BIRD
Une fable humaniste bouleversante sur un enfant tombé du nid
Bailey vit avec son frère et son père dans un squat. Malgré ses douze ans, elle est souvent obligée de gérer des situations d’adulte. Mais entre le mariage de son père à venir et sa puberté qui débute, l’adolescente a besoin d’attention. Et c’est en l’étrange Bird qu’elle va trouver un ami…

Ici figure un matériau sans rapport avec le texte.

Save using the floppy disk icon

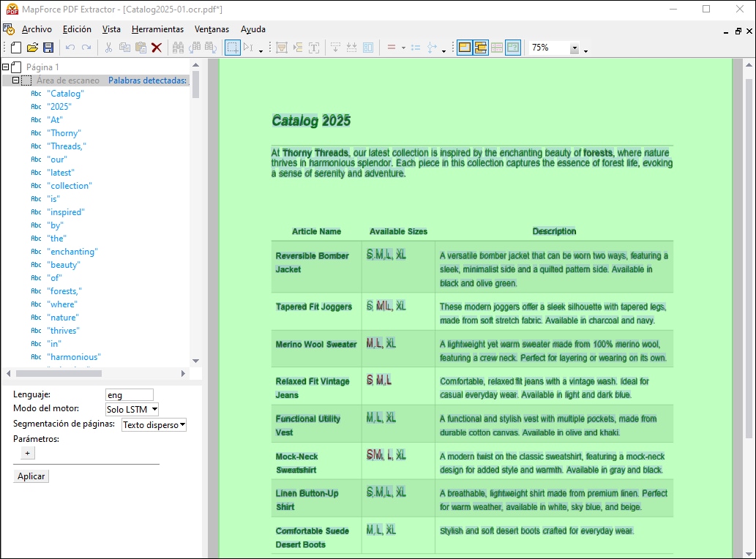pos(48,48)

Après un étonnant documentaire sur une vache, "Cow", Andrea Arnold revient à un cinéma plus fidèle à sa filmographie, où les laissés-pour-compte sont mis dans la lumière, préférant toujours le naturalisme aux artifices clinquants. Mais cette fois, sa chronique sociale prend la forme d’un portrait déchirant d’une adolescente rebelle. Bailey vit dans un squat au nord de Kent, avec son frère et son père, dont le comportement ne suggère pas qu’il est le patriarche de la famille. D’ailleurs, il a prévu de se marier avec sa nouvelle copine. Quatre mois qu’ils sont ensemble, on est dans une relation longue. Pour Bailey, ce n’est pas un problème, elle a l’habitude des obsessions et des folies de son père. Et en plus, il a un plan pour se faire de l’argent, projet qui implique de la drogue et un crapaud. Non ce qui énerve le plus la gamine, c’est qu’on la force à porter une horrible robe léopard violette, à elle, le garçon manqué. Elle décide alors de claquer la porte, et durant ses pérégrinations, va rencontrer un homme qu’on surnomme Bird, début d’une aventure et d’une étrange amitié.

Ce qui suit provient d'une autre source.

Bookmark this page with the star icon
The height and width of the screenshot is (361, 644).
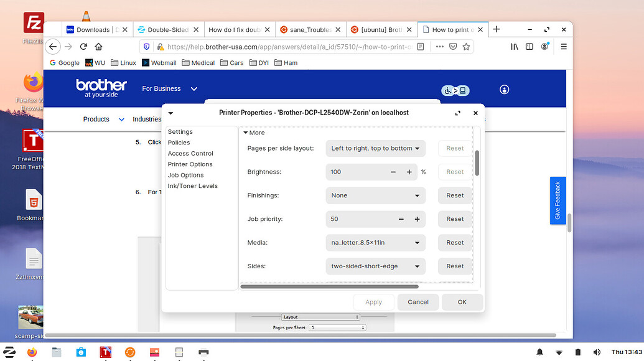coord(466,47)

Poursuivant son exploration des classes sociales, la digne héritière de Ken Loach signe une nouvelle fresque poignante sur les marginaux, où la vitalité de son cinéma continue d’impressionner malgré le poids des années qui s’accumulent. Avec sa caméra au plus proche des corps, la cinéaste ne s’éloigne de ses protagonistes que dans de rares moments, lorsqu’elle décide de capturer également la nature, les insectes et les oiseaux qui construisent la musique de cette campagne dans laquelle le personnage principal aime tant se ressourcer. Loin du tumulte d’un monde bien trop violent, la jeune fille y trouve une échappatoire, un endroit de liberté et de sécurité dans lequel elle a le droit de se comporter comme une enfant de son âge, heureuse de marcher dans le sable et de courir dans l’herbe.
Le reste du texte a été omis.